▶ _What you have to do_: In the passage on compassion, what is named as the seed that compassion flowers from?

What is Compassion? – Osho

Compassion is the ultimate flowering of consciousness. It is passion released of all darkness, it is passion freed from all bondage, it is passion purified of all poison. Passion becomes compassion.

Passion is the seed; compassion is the flowering of it.

But compassion is not kindness, kindness is not compassion. Kindness is an ego-attitude, it strengthens your ego. When you are kind to somebody, you feel the upper hand. When you are kind to somebody there is a deep insult – you are humiliating the other, you are feeling happy in his humiliation. That’s why kindness can never be forgiven. Whomsoever you have been kind to will remain somehow somewhere angry with you, is bound to take revenge. Because kindness is only on the surface as compassion, but deep in the depth it has nothing to do with compassion. It has other ulterior motives.

Compassion is unmotivated, it has not motive at all. It is simply because you have, you give – not that the other needs. The other is not a consideration at all in compassion. Because you have, you go on overflowing. Compassion is very spontaneous, natural, like breathing. Kindness is a cultivated attitude. Kindness is a kind of cunningness; it is calculation, it is arithmetic.

▶ _Listed records_:

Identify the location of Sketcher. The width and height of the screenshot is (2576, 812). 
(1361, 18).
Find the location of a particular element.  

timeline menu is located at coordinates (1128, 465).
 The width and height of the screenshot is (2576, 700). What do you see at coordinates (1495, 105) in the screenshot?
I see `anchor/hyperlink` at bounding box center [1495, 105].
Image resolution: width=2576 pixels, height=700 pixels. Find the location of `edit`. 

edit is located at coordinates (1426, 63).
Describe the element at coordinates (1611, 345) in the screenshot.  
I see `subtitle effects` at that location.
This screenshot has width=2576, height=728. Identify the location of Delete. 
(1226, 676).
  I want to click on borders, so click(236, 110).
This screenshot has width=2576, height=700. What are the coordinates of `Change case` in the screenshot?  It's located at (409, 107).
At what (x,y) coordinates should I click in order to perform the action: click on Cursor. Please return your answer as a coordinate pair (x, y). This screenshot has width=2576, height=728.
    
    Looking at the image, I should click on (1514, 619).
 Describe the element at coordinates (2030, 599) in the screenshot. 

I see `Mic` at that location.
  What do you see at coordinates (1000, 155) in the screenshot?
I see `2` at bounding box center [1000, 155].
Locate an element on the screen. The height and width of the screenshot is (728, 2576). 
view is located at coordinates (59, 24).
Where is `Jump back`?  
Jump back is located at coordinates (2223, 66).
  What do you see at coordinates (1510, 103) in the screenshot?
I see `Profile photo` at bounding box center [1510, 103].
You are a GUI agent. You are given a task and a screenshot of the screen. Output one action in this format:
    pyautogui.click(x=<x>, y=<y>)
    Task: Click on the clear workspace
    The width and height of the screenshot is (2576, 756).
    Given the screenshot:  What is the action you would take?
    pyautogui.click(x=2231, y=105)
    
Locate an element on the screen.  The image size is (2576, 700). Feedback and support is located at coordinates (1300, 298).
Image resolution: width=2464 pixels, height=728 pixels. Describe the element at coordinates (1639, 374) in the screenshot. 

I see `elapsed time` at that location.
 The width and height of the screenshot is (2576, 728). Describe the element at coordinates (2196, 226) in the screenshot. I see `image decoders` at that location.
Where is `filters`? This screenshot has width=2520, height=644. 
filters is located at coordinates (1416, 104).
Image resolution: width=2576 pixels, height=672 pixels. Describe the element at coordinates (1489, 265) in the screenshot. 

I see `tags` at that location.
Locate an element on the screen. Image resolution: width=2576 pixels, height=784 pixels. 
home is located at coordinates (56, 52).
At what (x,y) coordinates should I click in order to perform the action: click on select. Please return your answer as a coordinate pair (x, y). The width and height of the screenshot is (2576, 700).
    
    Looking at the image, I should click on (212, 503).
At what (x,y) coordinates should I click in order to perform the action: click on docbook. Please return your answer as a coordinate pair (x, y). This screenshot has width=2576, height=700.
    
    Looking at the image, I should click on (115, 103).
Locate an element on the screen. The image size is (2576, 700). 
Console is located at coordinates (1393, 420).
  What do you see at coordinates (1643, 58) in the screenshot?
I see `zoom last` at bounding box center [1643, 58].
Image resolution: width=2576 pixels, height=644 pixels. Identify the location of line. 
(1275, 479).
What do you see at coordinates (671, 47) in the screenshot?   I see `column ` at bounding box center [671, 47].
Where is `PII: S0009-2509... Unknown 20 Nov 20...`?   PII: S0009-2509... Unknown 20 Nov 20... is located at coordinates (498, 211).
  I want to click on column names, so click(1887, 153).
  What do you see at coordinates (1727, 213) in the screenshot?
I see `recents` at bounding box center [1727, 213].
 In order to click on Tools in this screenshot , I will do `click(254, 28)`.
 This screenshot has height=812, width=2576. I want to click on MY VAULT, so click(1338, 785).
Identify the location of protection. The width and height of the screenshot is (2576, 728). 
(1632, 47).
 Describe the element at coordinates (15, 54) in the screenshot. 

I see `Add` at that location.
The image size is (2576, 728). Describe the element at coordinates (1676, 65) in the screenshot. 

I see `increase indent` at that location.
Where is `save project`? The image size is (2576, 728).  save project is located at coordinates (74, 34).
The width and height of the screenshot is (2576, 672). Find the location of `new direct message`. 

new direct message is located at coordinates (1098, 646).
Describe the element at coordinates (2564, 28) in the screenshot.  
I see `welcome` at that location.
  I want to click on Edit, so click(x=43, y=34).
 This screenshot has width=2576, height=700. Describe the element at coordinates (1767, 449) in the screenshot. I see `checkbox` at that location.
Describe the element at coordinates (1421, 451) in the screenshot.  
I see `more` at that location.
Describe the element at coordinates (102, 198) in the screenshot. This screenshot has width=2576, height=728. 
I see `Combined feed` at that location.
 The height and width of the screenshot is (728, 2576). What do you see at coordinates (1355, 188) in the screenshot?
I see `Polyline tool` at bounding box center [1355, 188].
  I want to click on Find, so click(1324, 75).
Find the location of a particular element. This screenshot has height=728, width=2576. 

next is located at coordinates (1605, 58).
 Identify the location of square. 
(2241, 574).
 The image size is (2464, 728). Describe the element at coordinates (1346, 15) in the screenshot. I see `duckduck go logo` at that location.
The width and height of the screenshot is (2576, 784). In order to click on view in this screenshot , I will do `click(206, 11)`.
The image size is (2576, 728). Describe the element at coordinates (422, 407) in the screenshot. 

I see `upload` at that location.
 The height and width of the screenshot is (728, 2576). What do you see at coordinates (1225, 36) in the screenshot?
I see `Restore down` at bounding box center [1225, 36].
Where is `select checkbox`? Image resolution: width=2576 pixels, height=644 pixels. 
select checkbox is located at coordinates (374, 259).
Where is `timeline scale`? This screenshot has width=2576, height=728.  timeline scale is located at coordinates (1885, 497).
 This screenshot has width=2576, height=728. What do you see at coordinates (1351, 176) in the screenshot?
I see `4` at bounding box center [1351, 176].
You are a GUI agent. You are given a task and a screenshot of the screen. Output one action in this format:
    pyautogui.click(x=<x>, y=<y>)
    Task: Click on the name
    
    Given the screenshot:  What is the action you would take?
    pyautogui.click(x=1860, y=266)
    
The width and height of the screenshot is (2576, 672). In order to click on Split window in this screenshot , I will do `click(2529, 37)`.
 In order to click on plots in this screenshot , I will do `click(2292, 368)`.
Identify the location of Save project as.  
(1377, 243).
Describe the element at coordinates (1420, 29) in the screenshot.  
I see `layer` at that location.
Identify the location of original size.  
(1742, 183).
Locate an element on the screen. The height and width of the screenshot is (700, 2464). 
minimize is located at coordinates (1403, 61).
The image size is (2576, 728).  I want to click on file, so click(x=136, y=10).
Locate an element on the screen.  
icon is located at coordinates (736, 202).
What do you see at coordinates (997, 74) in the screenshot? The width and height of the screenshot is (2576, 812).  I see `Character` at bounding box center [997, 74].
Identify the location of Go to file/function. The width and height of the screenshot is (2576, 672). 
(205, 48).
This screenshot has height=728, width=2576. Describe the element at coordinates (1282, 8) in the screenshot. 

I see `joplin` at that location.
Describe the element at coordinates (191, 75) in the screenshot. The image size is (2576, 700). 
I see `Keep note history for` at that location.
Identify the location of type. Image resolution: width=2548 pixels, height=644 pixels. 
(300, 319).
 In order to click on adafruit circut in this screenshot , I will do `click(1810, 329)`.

▶ _Answer for the task_: Passion.